Kimmalyn sighed. “But it’s a lot more annoying if you were about to climb into a cleansing pod, naked as the day you were born.”

“Not that she would know,” FM said.

“Bless the stars of those startled engineers,” Kimmalyn added.

“So now we’re reduced to spelling basic words,” Jorgen said. “When we could have picked something more unusual for the code word.”

“So you say the word,” I said, “and the slug hyperjumps with you? That’s convenient.”

“When it works it’s awesome,” Jorgen said. “When it doesn’t it’s annoying at best.”

“Humiliating at worst,” Kimmalyn said.

“It could be life threatening,” Jorgen insisted.

“Hey,” FM said. “You and Rig were the ones who said we should stick with the same word when we trained the rest of the slugs for simplicity’s sake.”
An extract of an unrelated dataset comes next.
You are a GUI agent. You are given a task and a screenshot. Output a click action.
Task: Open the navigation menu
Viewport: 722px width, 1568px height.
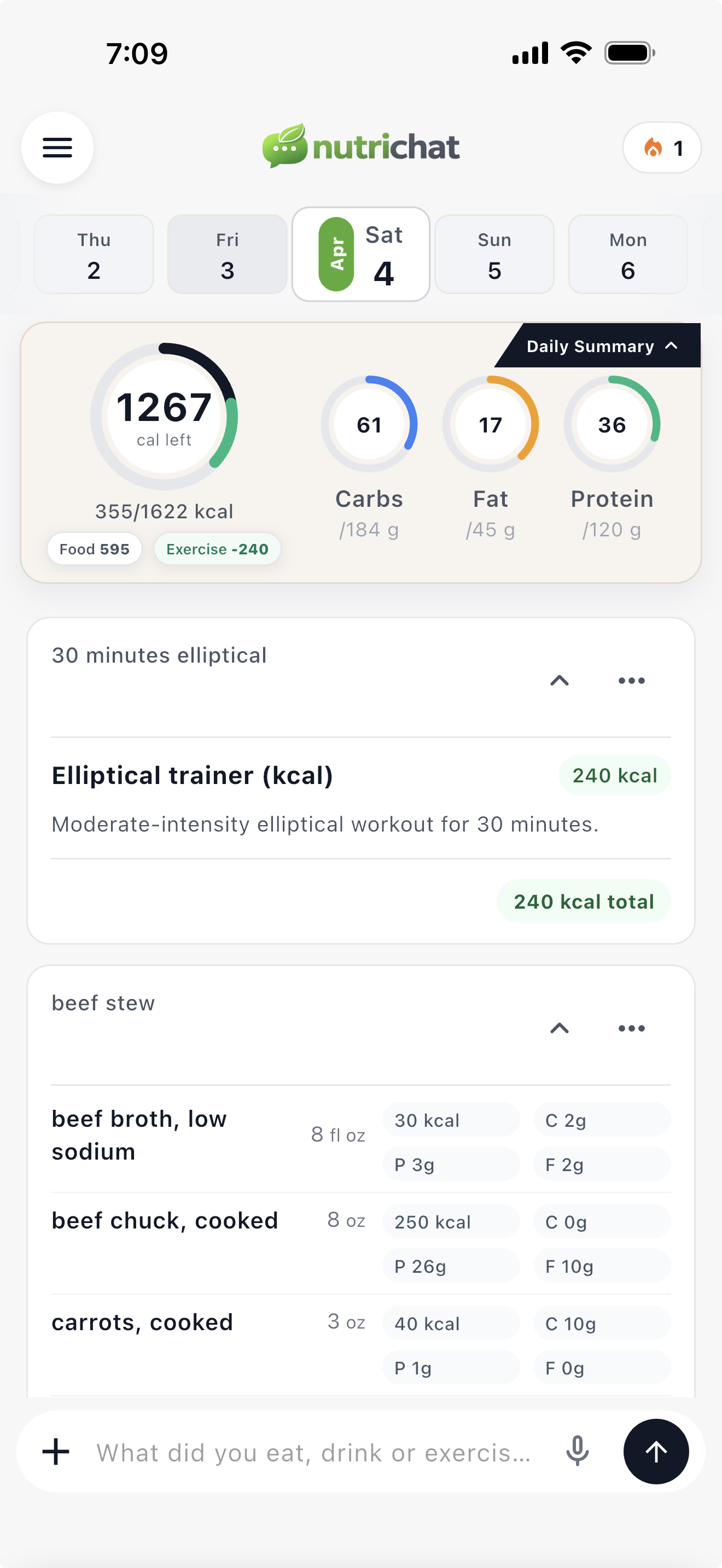tap(57, 147)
“We’re still working with them,” Jorgen said. “We only had a short time with them before you arrived. But so far they will all go H-O-M-E when they’re asked. Some of them will also take us out a couple of kilometers if we tell them to J-U-M-P.”

“I don’t know what that means, either,” I said. “I don’t think the pins know how to spell.”

    “It’s the word for leaping up in the air,” FM said. “Also the second half of hyperjump, which they don’t seem to recognize as a command, thank goodness. They’re all a little better at only doing that command when we say their names first.”